Opinion: Former college softball player on coronavirus front lines as doctor in New York

The patient, a middle-aged accountant in New York with a wife and a child, looked Dr. Chinazo Cunningham in the eye, the only part of her he could see.

“I know I’m going to die,” he said.

Cunningham, a veteran of the front lines in the fight against AIDS in San Francisco a generation ago, was now battling COVID-19 as it began battering New York hospitals.

She had seen this patient a couple of days earlier. “He was a healthy-looking man who basically came in with a fever and a cough, but otherwise was fine,” she said in a phone interview. “Within two days, he became so short of breath, he was really struggling to breathe. We were very worried about him.”

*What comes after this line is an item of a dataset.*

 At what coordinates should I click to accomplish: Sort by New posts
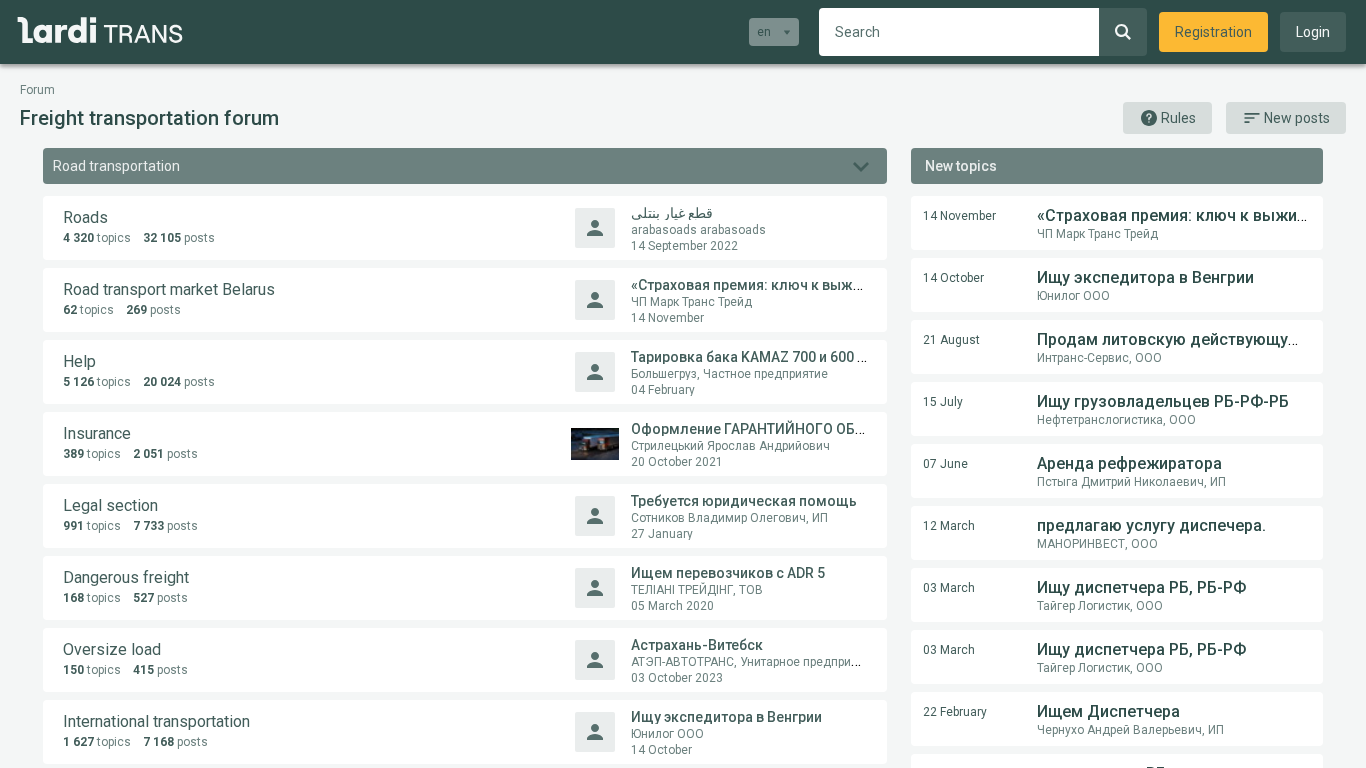pos(1285,118)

Dr. Chinazo Cunningham (Photo: Courtesy of Dr. Chinazo Cunningham)

Cunningham, a physician, researcher and professor of medicine at Albert Einstein College of Medicine and Montefiore Health System in the Bronx, walked into a hospital room to see the man. The patient in the bed next to him had just died.

She saw the fear in his eyes as he told her he believed he too would not survive.

The words resonate with her to this day: “I know I’m going to die.”

“And I didn’t have anything to say to him,” she said.

Cunningham was an All-Big Ten softball player for four seasons at Northwestern from 1987-90. In 1990, she was the Big Ten batting champion with a .348 average and a first-team academic All-American. She is a member of Northwestern’s Athletic Hall of Fame. I know her through our mentoring work at our alma mater. She is smart and strong and self-assured, one of the best in the world at what she does.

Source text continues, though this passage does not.